The Stand director admits that it’s a “weird” time for this plague story
By Dan Selcke
The Stand, about a superflu that wipes out most of the world’s population, is coming to TV later this year. The timing is weird, for obvious reasons.
Later this year, CBS All Access will bring us a miniseries based on The Stand, Stephen King’s sweeping epic about a virus known as Captain Trips that wipes out most of humanity in the space of a month, save precious few who are immune. Society collapses, and those remaining gather into two groups: one led by the benevolent Mother Abigail (Whoopi Goldberg) and the other by the wicked, literally demonic Randall Flagg (Alexander Skarsgård).
The meat of The Stand is concerned with that good-vs-evil conflict, but the bit about the plague hits hard right now, when the world is dealing with a literal pandemic that has killed upwards of a million people. It’s a bit of a strange time to be telling this story, some that The New Mutants director Josh Boone — who executive produced and directed the pilot and finale of the new show — admitted to SyFy Wire.

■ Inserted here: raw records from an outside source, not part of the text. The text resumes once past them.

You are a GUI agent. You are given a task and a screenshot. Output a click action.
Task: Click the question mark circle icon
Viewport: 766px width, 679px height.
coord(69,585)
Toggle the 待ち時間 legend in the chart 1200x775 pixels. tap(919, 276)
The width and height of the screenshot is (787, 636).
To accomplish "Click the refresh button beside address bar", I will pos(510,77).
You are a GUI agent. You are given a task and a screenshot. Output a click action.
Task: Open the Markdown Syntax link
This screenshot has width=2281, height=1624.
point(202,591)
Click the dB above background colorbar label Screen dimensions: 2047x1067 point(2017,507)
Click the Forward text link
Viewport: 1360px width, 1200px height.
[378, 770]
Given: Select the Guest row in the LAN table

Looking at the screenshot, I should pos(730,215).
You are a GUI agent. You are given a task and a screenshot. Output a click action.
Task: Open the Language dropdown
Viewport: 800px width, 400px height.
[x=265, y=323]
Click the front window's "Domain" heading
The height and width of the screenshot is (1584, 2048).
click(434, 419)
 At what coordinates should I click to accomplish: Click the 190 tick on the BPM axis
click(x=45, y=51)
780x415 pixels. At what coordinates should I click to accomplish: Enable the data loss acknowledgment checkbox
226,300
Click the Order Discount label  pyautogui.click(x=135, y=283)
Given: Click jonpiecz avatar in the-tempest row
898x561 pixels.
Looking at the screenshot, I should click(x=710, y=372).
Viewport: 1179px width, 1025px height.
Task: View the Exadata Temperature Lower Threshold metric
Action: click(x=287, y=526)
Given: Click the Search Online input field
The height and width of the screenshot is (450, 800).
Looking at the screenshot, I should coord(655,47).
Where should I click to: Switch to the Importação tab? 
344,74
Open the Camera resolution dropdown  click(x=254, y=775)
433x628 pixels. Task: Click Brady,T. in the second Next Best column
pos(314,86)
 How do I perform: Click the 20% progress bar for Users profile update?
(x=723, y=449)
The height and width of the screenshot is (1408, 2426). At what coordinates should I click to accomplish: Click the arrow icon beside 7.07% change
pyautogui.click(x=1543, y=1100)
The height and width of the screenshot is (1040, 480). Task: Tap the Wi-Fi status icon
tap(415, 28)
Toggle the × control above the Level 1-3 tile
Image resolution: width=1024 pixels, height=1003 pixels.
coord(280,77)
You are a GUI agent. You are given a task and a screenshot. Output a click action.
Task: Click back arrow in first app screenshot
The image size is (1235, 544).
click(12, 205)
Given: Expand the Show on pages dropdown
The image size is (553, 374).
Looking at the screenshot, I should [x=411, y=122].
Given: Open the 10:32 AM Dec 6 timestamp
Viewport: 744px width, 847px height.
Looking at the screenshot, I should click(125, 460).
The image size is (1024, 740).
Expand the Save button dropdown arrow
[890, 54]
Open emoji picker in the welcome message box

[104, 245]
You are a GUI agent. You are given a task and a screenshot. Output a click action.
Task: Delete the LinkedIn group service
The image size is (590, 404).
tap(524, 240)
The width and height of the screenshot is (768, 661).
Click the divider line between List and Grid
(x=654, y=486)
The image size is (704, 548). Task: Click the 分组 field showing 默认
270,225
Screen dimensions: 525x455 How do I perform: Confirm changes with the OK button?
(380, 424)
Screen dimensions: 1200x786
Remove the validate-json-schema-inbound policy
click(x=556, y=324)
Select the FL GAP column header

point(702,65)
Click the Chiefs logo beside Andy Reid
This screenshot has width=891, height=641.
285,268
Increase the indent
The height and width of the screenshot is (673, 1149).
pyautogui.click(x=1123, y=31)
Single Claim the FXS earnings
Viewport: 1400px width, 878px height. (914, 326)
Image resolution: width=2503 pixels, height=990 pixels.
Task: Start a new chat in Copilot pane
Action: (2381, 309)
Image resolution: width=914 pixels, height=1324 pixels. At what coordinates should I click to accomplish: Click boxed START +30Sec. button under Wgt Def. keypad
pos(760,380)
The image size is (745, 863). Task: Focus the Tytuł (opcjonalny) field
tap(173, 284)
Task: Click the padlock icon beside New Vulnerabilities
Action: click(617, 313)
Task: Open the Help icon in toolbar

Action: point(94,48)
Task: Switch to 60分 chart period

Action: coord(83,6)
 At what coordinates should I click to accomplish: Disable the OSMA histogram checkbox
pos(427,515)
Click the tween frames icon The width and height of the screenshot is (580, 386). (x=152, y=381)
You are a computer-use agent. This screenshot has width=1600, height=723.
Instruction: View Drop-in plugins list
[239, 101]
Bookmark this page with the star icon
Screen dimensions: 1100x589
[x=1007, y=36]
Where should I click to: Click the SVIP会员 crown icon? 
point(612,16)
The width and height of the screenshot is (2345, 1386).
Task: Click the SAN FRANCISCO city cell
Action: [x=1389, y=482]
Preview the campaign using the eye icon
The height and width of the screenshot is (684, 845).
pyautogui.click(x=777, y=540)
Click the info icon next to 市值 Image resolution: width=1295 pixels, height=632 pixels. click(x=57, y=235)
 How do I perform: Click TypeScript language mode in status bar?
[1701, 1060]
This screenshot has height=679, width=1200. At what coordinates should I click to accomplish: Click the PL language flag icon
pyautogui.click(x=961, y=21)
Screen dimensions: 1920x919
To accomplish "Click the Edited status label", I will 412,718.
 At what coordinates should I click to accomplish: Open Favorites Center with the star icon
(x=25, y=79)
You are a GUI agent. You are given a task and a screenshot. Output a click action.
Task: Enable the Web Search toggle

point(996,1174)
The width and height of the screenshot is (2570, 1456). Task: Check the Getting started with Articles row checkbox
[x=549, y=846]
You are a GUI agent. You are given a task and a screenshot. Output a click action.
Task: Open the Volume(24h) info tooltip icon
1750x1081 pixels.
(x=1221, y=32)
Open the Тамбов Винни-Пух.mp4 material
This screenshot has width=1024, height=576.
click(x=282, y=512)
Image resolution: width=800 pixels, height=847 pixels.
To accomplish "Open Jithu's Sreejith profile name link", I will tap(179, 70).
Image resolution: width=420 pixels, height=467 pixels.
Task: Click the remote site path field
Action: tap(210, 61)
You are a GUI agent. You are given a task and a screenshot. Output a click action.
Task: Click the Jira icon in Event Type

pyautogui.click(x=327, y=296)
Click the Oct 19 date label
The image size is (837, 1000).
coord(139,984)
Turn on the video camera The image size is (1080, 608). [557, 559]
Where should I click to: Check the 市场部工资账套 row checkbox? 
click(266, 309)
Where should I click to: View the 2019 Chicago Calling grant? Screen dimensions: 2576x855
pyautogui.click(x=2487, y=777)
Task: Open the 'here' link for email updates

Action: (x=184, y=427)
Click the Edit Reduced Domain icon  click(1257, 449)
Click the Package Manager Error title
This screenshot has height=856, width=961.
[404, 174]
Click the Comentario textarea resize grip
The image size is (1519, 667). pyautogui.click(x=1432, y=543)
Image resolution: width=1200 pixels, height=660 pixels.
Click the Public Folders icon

“It is weird,” Boone laughed. “I got to bring a lot of amazing cast to the table and everything, but nobody thought a real pandemic was gonna happen. Obviously, what we’re living through is nowhere [near] what The Stand was, but the similarities are eerie in the same way that the kids in New Mutants [are] being quarantined and not able to get out.”
The cast is indeed great. In addition to Skarsgård and Goldberg, it also features James Marsden (Stu Redman), Amber Heard (Nadine Cross), Greg Kinnear (Glen Bateman), Henry Zaga (Nick Andros), and a lot more. The book has stood the test of time, too. “I think it’s one of the great American novels,” Boone said. “I think it’s sort of The Lord of the Rings, but in America. I’ve loved it my whole life [and] I carried it for many years to get it made — from Warner Bros. to CBS.”
Ah, but the question is whether people will feel comfortable watching a show like this in a time like this. Obviously we won’t know until it debuts, but there are actually indications that content about plagues and diseases has gone up since this whole mess began. For example, demand for the movie Contagion shot up right as things were really taking off.
I guess I’ll take a silver lining where I can find it.
The Stand debuts on December 17 on CBS All Access. Hopefully by then the idea of a massive plague story won’t sound quite so unsettling, if it even does.